• [Your instructions]: Skip every picture, and copy exactly the lines from the one containing "Given: Open the 前10名 holdings card" to the end of the data.

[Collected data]
—————
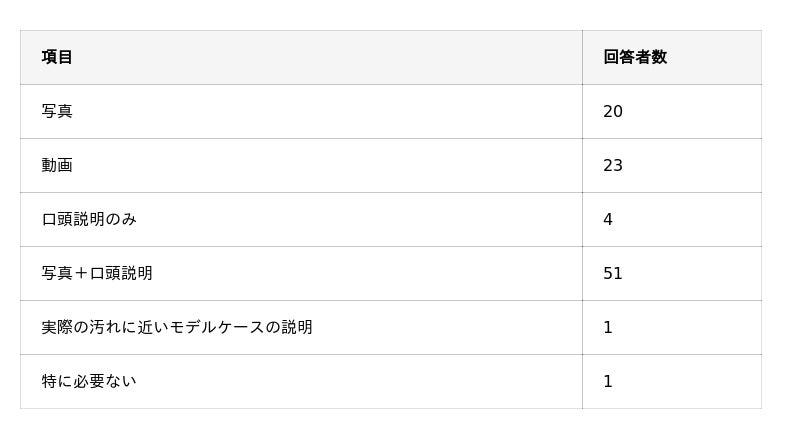800x439 pixels.
Task: Select the count 1 in the モデルケース row
Action: tap(608, 327)
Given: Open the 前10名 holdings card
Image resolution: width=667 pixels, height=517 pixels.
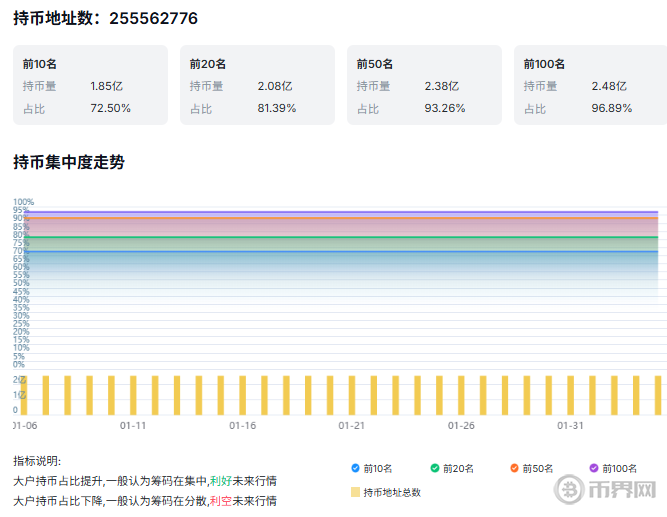Looking at the screenshot, I should 90,85.

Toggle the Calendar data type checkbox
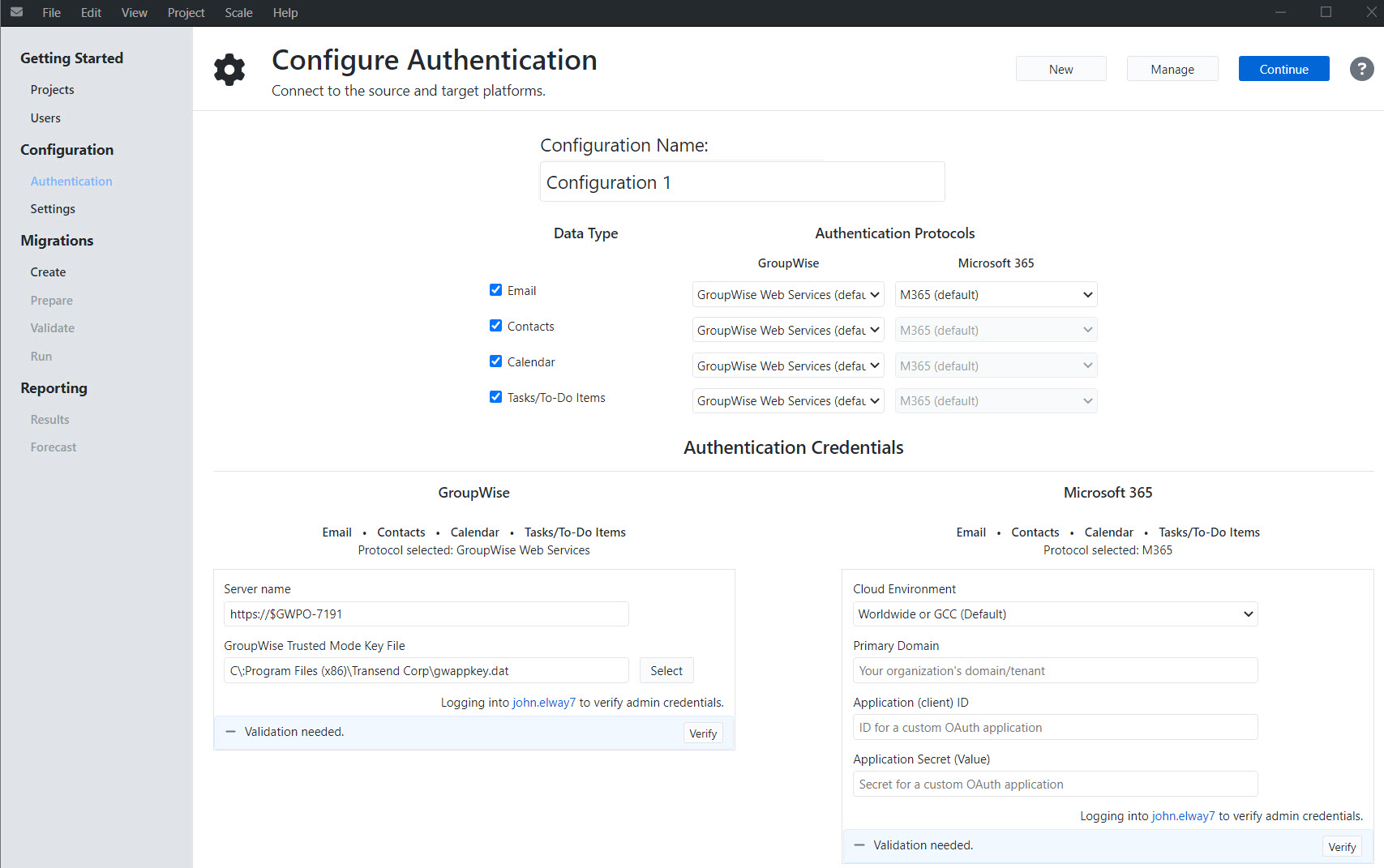[495, 361]
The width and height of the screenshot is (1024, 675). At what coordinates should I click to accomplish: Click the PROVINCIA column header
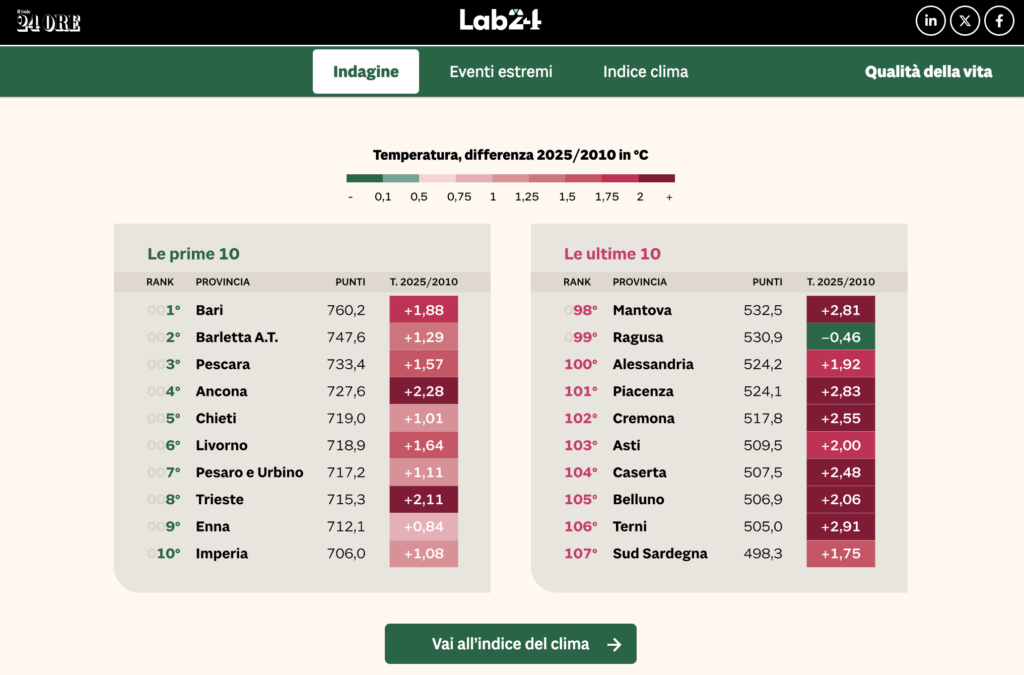pos(222,282)
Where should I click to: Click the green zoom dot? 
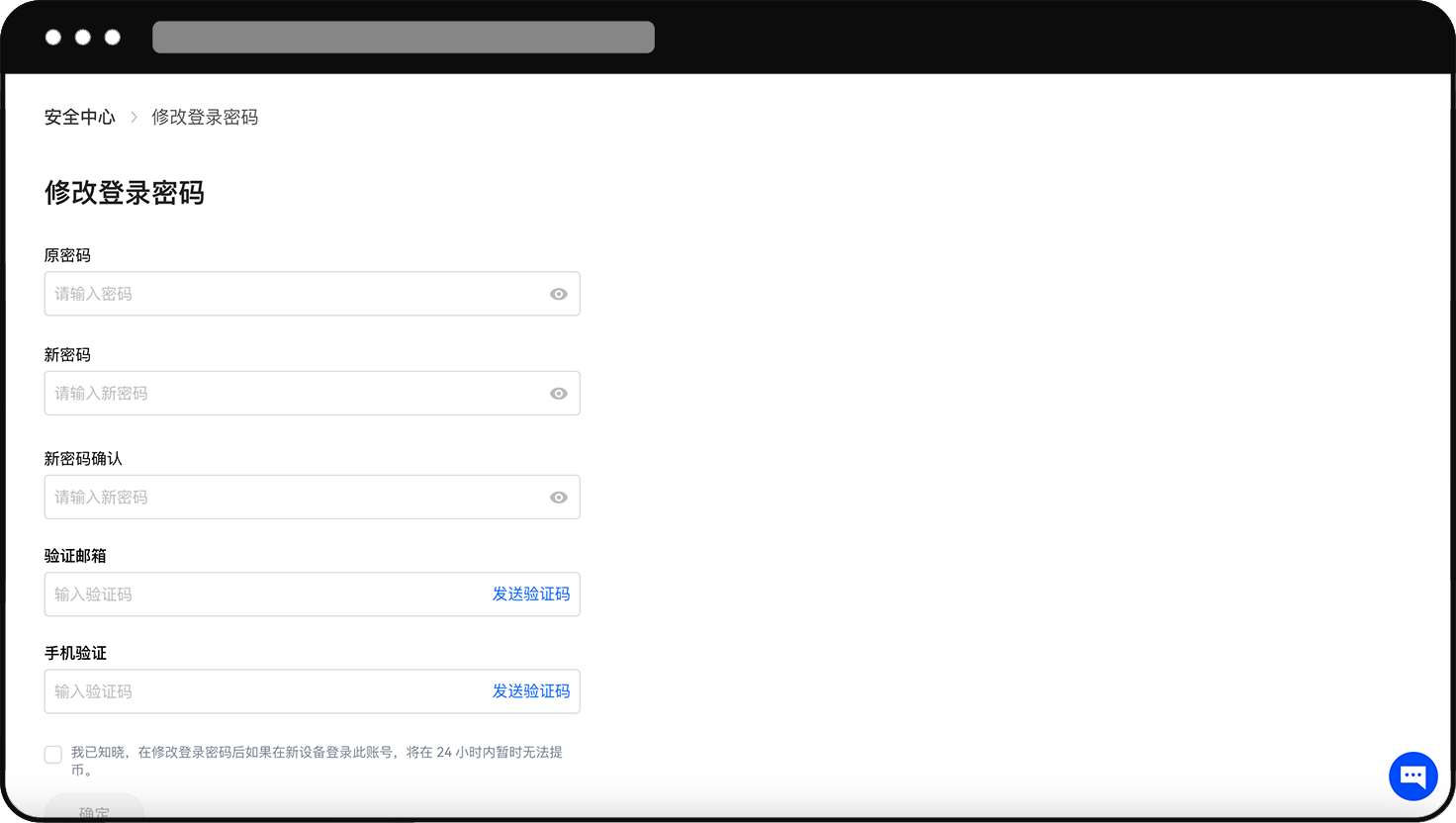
—————
• [Exercise answer]:
Given: Open the 前10名 holdings card
Image resolution: width=667 pixels, height=517 pixels.
Looking at the screenshot, I should 90,85.

Toggle the Calendar data type checkbox
[495, 361]
The width and height of the screenshot is (1024, 675). At what coordinates should I click to accomplish: Click the PROVINCIA column header
pos(222,282)
Where should I click to: Click the green zoom dot? 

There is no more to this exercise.